*** GIVEN RECORDS Section Begins ***
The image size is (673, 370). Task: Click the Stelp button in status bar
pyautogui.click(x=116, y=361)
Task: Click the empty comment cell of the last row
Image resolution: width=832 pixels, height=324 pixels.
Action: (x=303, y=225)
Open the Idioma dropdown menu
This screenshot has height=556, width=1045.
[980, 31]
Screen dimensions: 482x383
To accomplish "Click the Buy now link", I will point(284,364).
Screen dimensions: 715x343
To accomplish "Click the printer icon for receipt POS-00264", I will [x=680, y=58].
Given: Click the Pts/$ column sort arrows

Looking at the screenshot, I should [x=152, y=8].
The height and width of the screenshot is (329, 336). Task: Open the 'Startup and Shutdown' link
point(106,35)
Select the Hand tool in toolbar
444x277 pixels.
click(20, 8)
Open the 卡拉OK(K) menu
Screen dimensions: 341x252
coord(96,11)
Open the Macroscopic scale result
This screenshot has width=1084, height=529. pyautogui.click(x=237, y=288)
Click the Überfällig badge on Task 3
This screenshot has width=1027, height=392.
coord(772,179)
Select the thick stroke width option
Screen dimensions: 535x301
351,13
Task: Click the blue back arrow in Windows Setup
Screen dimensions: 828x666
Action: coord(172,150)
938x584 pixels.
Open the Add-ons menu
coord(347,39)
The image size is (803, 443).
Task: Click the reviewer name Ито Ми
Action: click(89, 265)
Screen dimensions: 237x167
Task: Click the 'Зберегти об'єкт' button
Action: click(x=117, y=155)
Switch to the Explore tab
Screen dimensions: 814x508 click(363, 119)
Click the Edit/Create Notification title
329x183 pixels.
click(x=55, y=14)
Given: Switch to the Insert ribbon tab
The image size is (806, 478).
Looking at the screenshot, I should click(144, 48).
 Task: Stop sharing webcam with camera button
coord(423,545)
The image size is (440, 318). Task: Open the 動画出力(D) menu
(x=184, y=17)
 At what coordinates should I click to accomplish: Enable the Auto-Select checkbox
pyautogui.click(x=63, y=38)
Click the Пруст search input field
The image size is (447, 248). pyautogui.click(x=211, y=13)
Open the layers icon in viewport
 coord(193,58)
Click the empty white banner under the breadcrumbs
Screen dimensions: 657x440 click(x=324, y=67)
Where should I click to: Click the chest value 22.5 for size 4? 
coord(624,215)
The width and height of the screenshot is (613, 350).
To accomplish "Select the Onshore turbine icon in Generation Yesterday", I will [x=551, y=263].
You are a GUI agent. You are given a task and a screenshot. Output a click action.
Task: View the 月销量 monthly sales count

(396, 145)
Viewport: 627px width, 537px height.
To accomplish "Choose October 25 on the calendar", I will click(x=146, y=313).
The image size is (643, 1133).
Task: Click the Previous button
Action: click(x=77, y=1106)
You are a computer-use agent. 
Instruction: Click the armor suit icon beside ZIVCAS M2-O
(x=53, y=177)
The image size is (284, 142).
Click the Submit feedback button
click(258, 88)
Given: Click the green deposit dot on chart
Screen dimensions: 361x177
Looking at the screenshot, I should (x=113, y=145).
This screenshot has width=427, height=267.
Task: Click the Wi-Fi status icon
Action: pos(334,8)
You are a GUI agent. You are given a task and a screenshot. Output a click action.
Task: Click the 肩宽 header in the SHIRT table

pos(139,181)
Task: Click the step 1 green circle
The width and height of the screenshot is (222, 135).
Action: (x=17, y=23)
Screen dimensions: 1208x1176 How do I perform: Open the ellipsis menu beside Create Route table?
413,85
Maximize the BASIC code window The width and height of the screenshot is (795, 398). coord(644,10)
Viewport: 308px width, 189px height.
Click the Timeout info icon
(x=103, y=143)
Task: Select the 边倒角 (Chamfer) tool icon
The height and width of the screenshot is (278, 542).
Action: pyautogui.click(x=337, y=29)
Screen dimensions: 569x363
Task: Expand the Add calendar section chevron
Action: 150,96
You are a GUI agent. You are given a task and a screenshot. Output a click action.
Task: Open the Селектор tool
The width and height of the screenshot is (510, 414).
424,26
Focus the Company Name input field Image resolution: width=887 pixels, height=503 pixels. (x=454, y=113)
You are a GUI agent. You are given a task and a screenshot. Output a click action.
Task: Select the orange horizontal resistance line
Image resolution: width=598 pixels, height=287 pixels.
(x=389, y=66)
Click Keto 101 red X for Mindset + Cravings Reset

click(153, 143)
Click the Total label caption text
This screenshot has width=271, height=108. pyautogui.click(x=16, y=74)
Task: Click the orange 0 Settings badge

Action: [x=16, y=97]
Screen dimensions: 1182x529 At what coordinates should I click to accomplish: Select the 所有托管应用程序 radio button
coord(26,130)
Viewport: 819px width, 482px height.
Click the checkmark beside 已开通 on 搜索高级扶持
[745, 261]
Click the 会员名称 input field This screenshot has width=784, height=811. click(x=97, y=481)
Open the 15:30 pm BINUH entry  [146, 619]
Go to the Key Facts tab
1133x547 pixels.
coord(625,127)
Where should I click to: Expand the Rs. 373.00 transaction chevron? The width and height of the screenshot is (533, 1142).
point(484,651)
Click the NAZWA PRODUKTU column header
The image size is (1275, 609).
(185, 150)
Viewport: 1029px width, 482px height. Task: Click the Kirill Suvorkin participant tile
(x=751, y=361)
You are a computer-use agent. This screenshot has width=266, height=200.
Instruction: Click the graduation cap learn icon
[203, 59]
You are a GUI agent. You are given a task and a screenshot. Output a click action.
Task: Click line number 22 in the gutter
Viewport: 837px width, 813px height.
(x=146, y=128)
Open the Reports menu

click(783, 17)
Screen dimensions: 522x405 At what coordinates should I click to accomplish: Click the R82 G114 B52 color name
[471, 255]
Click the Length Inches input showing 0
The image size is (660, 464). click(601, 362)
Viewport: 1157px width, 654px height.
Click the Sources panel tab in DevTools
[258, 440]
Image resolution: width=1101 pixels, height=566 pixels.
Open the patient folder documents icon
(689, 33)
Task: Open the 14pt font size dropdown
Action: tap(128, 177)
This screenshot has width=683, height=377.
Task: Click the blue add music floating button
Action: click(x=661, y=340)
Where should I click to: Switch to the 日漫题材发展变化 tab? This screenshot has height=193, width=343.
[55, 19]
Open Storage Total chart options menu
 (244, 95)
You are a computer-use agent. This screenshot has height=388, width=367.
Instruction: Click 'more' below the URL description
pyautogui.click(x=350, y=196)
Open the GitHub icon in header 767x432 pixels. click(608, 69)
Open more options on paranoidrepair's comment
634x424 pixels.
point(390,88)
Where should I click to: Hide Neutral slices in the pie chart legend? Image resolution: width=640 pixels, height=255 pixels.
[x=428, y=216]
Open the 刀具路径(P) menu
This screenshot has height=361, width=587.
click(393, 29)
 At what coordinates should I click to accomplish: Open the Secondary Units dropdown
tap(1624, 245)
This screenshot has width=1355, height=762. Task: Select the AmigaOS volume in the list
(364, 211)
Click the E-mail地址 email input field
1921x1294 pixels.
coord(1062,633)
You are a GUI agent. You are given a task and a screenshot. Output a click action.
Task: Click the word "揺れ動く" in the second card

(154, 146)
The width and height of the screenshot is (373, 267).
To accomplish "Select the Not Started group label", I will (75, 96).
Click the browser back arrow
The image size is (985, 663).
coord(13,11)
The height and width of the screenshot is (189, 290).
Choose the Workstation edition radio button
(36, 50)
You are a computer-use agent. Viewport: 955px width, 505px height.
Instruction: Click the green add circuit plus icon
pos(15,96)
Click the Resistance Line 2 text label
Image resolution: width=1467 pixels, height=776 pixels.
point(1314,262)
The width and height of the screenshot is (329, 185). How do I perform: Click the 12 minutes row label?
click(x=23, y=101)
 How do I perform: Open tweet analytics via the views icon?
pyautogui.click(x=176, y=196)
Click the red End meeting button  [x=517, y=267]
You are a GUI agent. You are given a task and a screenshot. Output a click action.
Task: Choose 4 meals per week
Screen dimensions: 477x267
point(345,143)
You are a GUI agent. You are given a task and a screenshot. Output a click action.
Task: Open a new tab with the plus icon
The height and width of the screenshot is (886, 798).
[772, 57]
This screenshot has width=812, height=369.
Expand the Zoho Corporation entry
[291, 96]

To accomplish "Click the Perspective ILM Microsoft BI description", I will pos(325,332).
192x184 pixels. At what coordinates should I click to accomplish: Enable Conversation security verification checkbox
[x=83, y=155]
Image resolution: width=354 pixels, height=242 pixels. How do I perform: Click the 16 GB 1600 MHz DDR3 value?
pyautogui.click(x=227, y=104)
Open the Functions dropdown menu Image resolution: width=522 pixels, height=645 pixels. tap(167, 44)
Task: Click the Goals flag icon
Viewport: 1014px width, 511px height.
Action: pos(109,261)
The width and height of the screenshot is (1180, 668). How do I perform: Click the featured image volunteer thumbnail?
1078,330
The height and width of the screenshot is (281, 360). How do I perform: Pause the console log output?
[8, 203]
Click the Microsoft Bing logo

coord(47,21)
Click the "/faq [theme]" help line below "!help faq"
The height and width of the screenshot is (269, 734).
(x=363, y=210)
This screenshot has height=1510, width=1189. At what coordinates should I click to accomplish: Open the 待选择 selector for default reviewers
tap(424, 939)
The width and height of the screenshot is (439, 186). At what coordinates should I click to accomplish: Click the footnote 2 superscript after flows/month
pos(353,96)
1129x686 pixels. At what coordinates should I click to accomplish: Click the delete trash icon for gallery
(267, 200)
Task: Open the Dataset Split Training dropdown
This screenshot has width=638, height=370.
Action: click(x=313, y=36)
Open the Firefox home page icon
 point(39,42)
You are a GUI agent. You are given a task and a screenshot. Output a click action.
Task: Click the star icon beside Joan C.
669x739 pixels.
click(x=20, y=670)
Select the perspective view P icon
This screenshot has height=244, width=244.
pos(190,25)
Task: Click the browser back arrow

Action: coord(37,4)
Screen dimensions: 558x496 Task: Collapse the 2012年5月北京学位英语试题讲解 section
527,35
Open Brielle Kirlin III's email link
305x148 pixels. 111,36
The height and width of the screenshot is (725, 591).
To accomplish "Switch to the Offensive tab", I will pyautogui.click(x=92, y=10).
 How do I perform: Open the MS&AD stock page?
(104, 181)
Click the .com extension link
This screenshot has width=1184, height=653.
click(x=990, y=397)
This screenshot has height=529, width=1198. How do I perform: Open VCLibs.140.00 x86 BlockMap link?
*** GIVEN RECORDS Section Ends ***
§ WHAT IS EXPECTED: Go through the data and count every line where the word "computer" appears. Give only that count.

§ OUTPUT OF THE TASK: 4